Dataset items:
#####
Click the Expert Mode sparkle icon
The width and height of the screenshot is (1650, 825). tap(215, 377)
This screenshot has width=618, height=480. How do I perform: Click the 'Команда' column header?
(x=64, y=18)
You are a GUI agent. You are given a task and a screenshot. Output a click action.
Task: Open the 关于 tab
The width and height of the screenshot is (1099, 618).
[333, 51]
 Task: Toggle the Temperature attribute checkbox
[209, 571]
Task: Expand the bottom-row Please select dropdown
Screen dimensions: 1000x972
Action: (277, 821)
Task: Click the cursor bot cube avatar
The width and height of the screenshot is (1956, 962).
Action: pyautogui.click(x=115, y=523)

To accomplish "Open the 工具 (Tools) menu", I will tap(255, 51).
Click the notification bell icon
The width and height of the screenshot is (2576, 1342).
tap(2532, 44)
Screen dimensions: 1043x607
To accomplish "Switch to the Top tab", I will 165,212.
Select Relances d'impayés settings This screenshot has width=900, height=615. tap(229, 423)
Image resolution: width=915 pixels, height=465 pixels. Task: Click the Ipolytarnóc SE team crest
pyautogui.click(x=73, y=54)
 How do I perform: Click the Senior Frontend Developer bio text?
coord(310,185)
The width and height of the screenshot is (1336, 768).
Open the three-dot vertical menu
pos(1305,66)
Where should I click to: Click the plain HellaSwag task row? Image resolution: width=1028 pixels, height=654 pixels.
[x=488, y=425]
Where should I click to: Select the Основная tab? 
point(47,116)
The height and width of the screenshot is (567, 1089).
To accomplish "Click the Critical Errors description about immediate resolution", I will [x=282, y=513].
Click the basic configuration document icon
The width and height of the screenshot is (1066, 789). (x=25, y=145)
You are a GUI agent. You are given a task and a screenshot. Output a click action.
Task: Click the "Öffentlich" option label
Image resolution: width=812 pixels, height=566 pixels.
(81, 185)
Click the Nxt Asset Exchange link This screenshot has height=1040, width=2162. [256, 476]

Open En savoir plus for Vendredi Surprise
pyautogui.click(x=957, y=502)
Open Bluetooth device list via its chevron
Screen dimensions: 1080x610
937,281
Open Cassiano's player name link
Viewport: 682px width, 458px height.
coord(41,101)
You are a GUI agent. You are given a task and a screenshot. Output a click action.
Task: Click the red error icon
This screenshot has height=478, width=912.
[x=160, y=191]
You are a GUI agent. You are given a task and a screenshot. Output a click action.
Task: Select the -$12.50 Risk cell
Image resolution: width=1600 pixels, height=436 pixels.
#####
§ **Work item**: Please print exactly what appears from the first line of the data through the line with "Task: Click the cursor bot cube avatar", including both of those lines and nothing past them.

§ **Solved problem**:
Click the Expert Mode sparkle icon
The width and height of the screenshot is (1650, 825). tap(215, 377)
This screenshot has width=618, height=480. How do I perform: Click the 'Команда' column header?
(x=64, y=18)
You are a GUI agent. You are given a task and a screenshot. Output a click action.
Task: Open the 关于 tab
The width and height of the screenshot is (1099, 618).
[333, 51]
 Task: Toggle the Temperature attribute checkbox
[209, 571]
Task: Expand the bottom-row Please select dropdown
Screen dimensions: 1000x972
Action: (277, 821)
Task: Click the cursor bot cube avatar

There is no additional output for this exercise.